Navy Hero To Earn Medal For 1942 Surgery At Sea
The Navy will honor a former pharmacists' mate who performed an emergency appendectomy aboard the submarine USS Seadragon during World War II, saving a young sailor's life. Wheeler Lipes wasn't a doctor when he performed the surgery on a dining table, using makeshift tools. But the then-23-year-old's feat led to a reporter winning a Pulitzer Prize and a movie produced by the Navy. Lipes, who has been battling pancreatic cancer in recent years, says it will be gratifying to receive the Navy Commendation Medal.

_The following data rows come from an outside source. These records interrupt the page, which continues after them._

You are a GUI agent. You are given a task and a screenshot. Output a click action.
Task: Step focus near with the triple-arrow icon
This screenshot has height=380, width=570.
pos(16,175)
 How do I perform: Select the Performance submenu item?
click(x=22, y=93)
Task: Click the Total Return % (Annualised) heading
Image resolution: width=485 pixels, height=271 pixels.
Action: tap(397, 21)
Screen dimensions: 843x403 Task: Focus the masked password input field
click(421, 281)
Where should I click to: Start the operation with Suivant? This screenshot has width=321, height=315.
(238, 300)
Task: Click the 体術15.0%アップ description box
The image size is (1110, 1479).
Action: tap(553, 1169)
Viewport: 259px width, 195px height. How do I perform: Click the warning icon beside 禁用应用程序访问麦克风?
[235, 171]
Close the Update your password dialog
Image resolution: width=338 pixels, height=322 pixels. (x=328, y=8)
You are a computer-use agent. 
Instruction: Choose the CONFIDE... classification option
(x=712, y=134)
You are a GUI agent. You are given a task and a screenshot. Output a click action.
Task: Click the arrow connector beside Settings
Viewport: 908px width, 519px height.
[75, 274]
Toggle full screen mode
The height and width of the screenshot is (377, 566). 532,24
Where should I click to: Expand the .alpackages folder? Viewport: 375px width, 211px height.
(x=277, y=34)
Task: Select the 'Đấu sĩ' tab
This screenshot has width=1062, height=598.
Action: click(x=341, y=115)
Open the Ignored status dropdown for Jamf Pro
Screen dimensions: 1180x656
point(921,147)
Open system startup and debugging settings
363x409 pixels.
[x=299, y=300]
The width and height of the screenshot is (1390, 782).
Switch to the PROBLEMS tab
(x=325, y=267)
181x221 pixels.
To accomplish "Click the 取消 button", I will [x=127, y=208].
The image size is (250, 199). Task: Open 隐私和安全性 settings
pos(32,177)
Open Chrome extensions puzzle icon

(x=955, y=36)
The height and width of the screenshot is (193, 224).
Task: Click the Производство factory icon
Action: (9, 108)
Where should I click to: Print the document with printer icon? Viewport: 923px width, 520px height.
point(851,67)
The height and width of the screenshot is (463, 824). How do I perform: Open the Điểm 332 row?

Lipes retired to North Carolina a few years ago after a long medical career that included being chief executive officer of a one thousand bed teaching hospital in Memphis, Tennessee, and president of a hospital in Corpus Christi, Texas, for more than 25 years. In 1942, aboard the submarine USS Seadragon 120 feet under the Pacific Ocean near Indochina, Lipes performed the surgery on sailor Darrel Dean Rector. He prepared common kitchen instruments to work as medical equipment -- spoons for retractors and a tea strainer lined with gauze as an anesthesia mask. With no formal surgical training, Lipes performed an emergency appendectomy -- the first major surgery aboard a submarine. Rector survived, but died two years later in the sinking of the USS Tang. Although the historic surgery became firmly established in Navy lore, Lipes -- now 84 -- never received any official recognition for his feat. But on Sunday, Feb. 20, over 60 years after the submarine surgery, Lipes will be awarded the Navy Commendation Medal for saving a fellow crewman's life.
Pharmacist's Mate Wheeler B. Lipes (and his late wife) show off kitchen utensils similar to the ones he used during his historic submarine appendectomy.